● **Goal**:
Copy out every line of the entries below word for word, but leave the pictures out.

START Provided entries

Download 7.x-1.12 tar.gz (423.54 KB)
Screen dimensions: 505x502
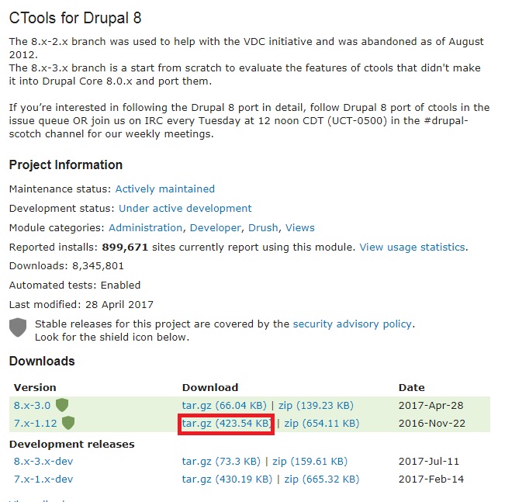(x=227, y=424)

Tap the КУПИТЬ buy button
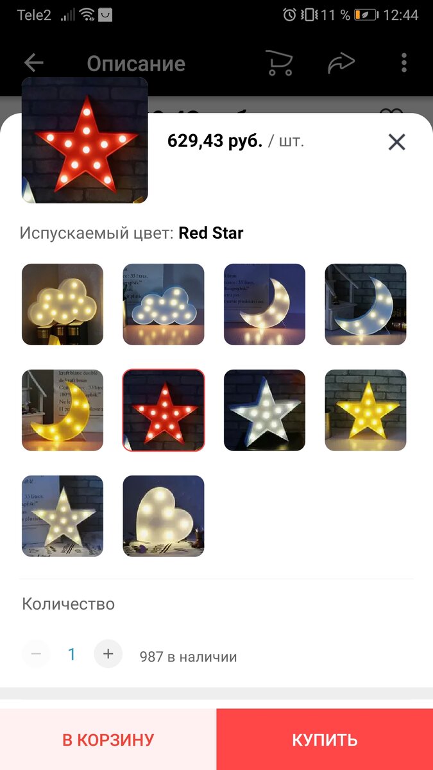[x=325, y=739]
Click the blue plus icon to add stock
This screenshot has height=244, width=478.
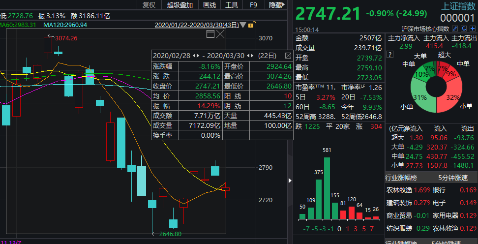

END Provided entries

● **Answer for the task**:
Download 7.x-1.12 tar.gz (423.54 KB)
Screen dimensions: 505x502
(x=227, y=424)

Tap the КУПИТЬ buy button
[x=325, y=739]
Click the blue plus icon to add stock
This screenshot has height=244, width=478.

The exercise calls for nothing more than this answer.